Höchstes Holz-Wohnhaus:Baumstarkes Symbol

Zum Aushängeschild für einen ganzen Wirtschaftszweig ist ein Mehrfamilienhaus geworden, das unlängst in Berlin entstand.

Hannes Leonard

Erstmals wurde in einer deutschen Großstadt ein siebenstöckiges Wohnhaus errichtet, das zu großen Teilen aus nachwachsenden Rohstoffen besteht. Insgesamt wird der Baustoff Holz immer beliebter: Etwa zwölf Prozent aller Neubauten in Deutschland sind aus diesem Naturprodukt.

Auf den ersten Blick kommt das Projekt "E 3" im Stadtteil Prenzlauer Berg eher unscheinbar daher. Eingerahmt von Gründerzeithäusern, erscheint die Fassade des Holzhauses klar strukturiert - mit dreiteiligen schwedischen Fenstern und eingeschnittenen Balkonen. Helle Farben dominieren die Straßenansicht.

Der Clou des Hauses steckt hinter der Fassade. Die sieben Geschosse tragende Konstruktion dieses Hauses ist komplett aus Holz - ein Novum, denn bisher nutzte man für solch große Bauten Stahl und Beton. "Wir haben mit dem Haus ein kleines Stück Stadtplanungs-Geschichte geschrieben", sagt Tom Kaden, der das Haus mit seinem Kollegen Thomas Klingenbeil geplant hat.

Vor Bränden geschützt

Um das Berliner Haus realisieren zu können, musste eigens ein ausgeklügeltes Brandschutzsystem entwickelt werden. Die tragenden Teile der Konstruktion sind mit feuerbeständigem Material beschichtet. Das erklärt auch, warum man an der Fassade kein Holz sieht: Es ist hinter einer zehn Zentimeter dicken Schicht aus Mineralwolle versteckt.

Im Inneren des Hauses ist das Holz dann aber überall zu sehen.

Ein weiteres Zugeständnis an den Feuerschutz ist das Treppenhaus: Damit die Bewohner bei einem Brand das Haus sicher verlassen können, wurde ein freistehendes Betontreppenhaus an der Gebäuderückseite gebaut. Über Brücken gelangt man so ins Innere der jeweiligen Etage. Außerdem sind alle Räume mit Brandmeldern ausgestattet.

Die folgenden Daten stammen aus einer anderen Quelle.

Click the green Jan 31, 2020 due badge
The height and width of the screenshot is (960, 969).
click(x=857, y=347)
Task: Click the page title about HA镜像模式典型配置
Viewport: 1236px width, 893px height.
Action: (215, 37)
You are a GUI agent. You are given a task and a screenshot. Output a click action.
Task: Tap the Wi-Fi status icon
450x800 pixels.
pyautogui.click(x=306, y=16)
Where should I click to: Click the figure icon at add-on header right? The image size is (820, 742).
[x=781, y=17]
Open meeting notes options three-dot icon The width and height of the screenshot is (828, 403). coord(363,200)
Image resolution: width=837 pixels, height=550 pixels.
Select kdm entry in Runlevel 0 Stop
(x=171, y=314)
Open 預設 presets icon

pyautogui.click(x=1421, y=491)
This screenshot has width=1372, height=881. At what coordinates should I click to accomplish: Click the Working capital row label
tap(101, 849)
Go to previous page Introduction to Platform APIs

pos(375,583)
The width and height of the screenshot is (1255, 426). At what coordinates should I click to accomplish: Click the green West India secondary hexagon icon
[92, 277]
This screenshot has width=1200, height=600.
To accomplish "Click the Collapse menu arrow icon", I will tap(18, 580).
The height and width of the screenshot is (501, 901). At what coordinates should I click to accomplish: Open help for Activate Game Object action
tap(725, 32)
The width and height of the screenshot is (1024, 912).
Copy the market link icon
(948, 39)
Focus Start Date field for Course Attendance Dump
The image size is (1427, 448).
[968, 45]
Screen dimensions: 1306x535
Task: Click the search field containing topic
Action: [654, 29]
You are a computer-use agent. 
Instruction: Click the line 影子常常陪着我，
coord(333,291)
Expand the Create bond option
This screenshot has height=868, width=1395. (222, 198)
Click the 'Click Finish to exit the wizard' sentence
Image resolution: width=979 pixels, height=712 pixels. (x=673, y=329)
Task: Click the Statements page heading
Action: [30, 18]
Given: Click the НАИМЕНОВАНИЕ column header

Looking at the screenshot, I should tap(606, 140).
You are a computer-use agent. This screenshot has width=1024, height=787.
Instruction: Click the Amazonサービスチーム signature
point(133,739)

"Inzwischen kann man einen Holzbau so sicher machen wie einen konventionellen Betonbau", zerstreut Tom Kaden mögliche Bedenken. Das knapp 23 Meter hohe Gebäude in der Esmarchstraße 3, daher auch der Name "E3", wurde von einer Baugemeinschaft errichtet. Lange hatten deren Mitglieder nach bezahlbaren und passenden Wohnungen in der Hauptstadt gesucht. Vergeblich. Als letzter Ausweg blieb nur der Neubau in der Gemeinschaft. Die Gruppe kaufte schließlich Ende 2006 das Grundstück in Prenzlauer Berg.

Baumstarkes Symbol

Die modern-schlichte Fassade war eine klare Entscheidung der Baugemeinschaft. "Die Einpassung des Baukörpers in die Häuserzeile sollte ohne schrille Effekthascherei geschehen", erzählt der Architekt. Jedes Geschoss nimmt eine Wohnung zwischen 120 und 150 Quadratmetern auf und wurde individuell für die künftigen Bewohner gestaltet. Den neuen Eigentümern war es wichtig, ökologisch und nachhaltig zu bauen - kaum verwunderlich im alternativen Szenebezirk Prenzlauer Berg.

Ökologisches Bauen geht mit Holz besonders gut, denn es ist ein CO-2-neutraler Baustoff mit guten Dämmeigenschaften. Der Energieverbrauch von "E3" soll daher nur bei circa 40 Kilowattstunden pro Quadratmeter liegen - ob es die strengen KfW-40-Kriterien der Kreditanstalt für Wiederaufbau erfüllt, wird sich erst nach dem Ende dieser Wintersaison sagen lassen.

Ein anderer Aspekt könnte für Bauherren noch wichtiger sein. Holzhäuser wie das "E3" lassen sich nur mit vorgefertigten Bauteilen errichten. Dadurch sinkt die Bauzeit rapide und das spart Geld. Bei "E3" wurde an einer Etage nur circa zehn Tage lang gearbeitet.

Wegen des großen öffentlichen Interesses an dem Projekt gab es in der Entstehungsphase einen "Tag der offenen Baustelle". Die Architekten Kaden und Klingenbeil sind von ihrem Haus so überzeugt, dass sie ihr Büro inzwischen in "E3" verlegten.